Reproduce the listing below word for word, leaving out the pictures.

(Records on locating elements on screens)
[start]

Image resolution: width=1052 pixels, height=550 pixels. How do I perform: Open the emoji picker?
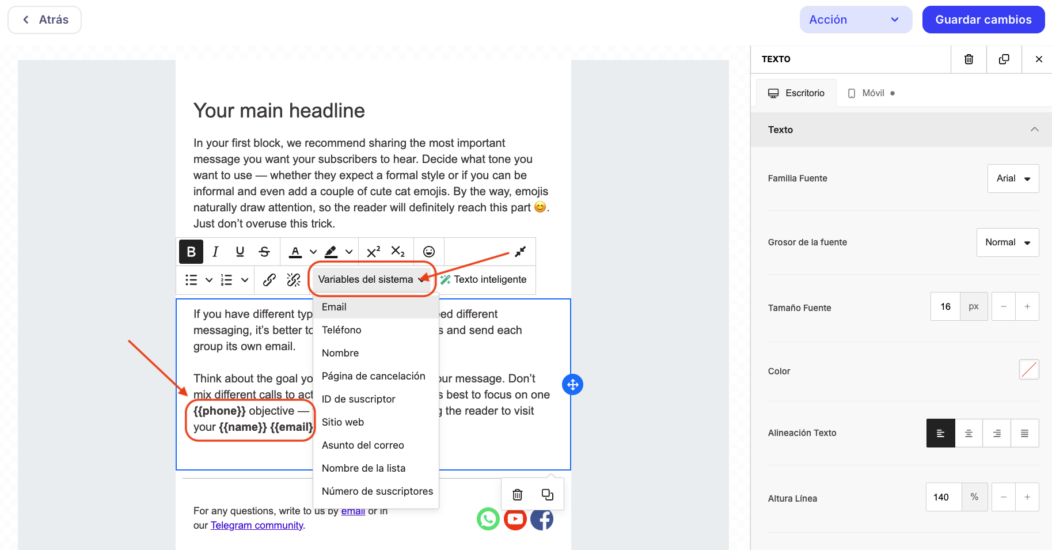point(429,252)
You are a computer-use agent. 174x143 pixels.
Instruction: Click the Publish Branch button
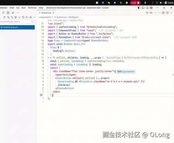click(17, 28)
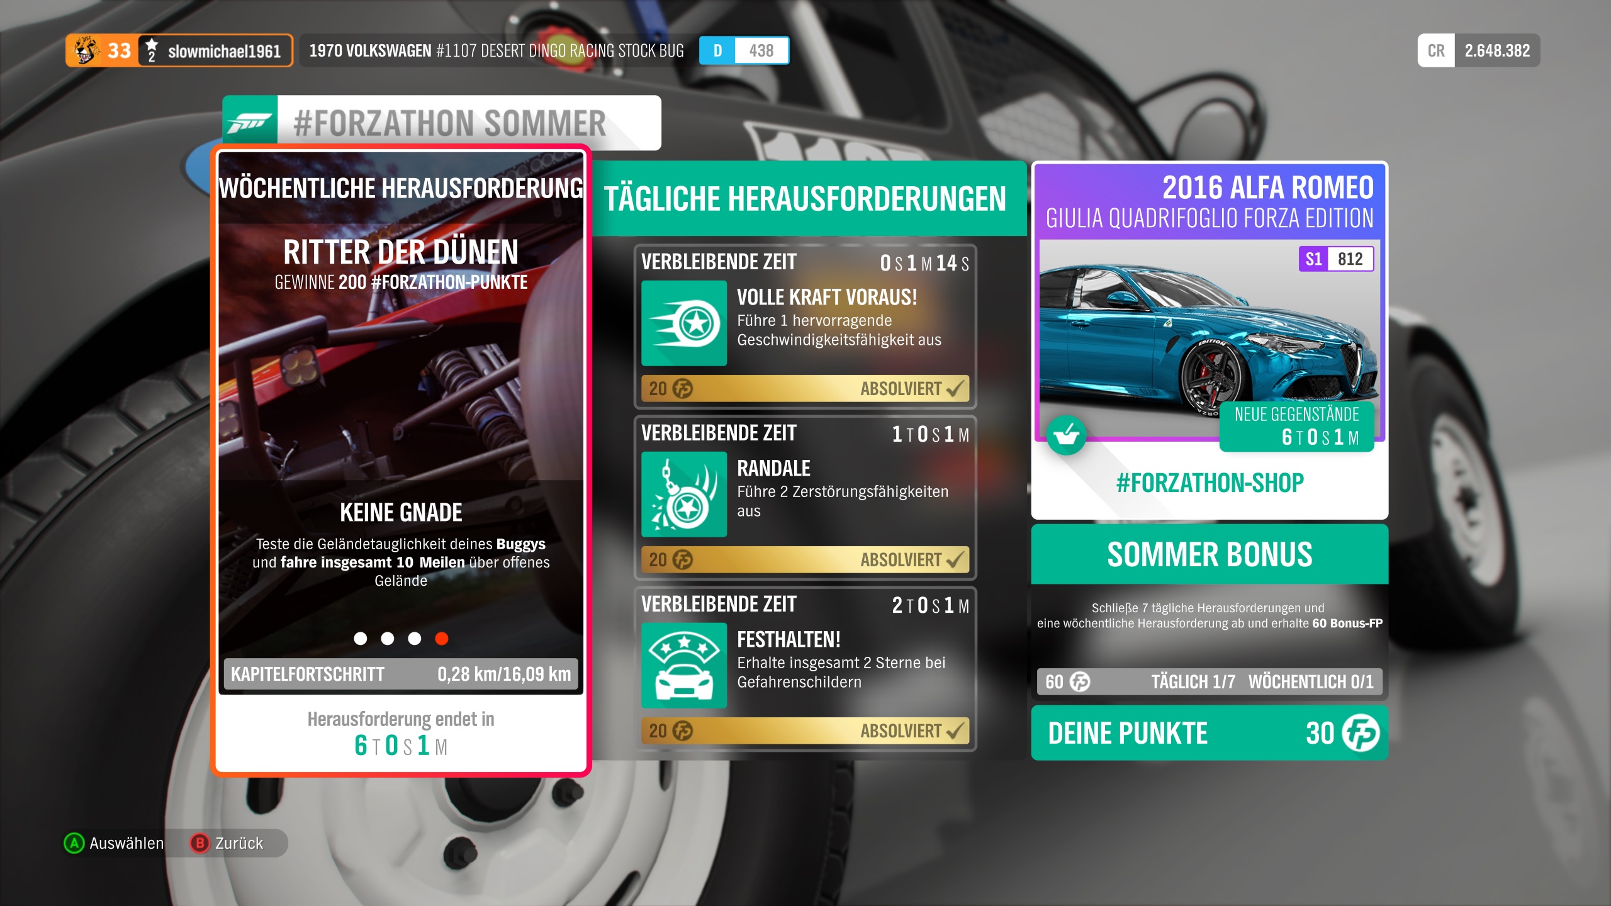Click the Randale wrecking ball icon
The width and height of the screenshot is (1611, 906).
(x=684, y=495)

[end]

__Output of the exercise__:
Image resolution: width=1052 pixels, height=550 pixels. How do I perform: Open the emoji picker?
point(429,252)
You are a computer-use agent. 174x143 pixels.
Instruction: Click the Publish Branch button
click(17, 28)
Click the Randale wrecking ball icon
The width and height of the screenshot is (1611, 906).
(x=684, y=495)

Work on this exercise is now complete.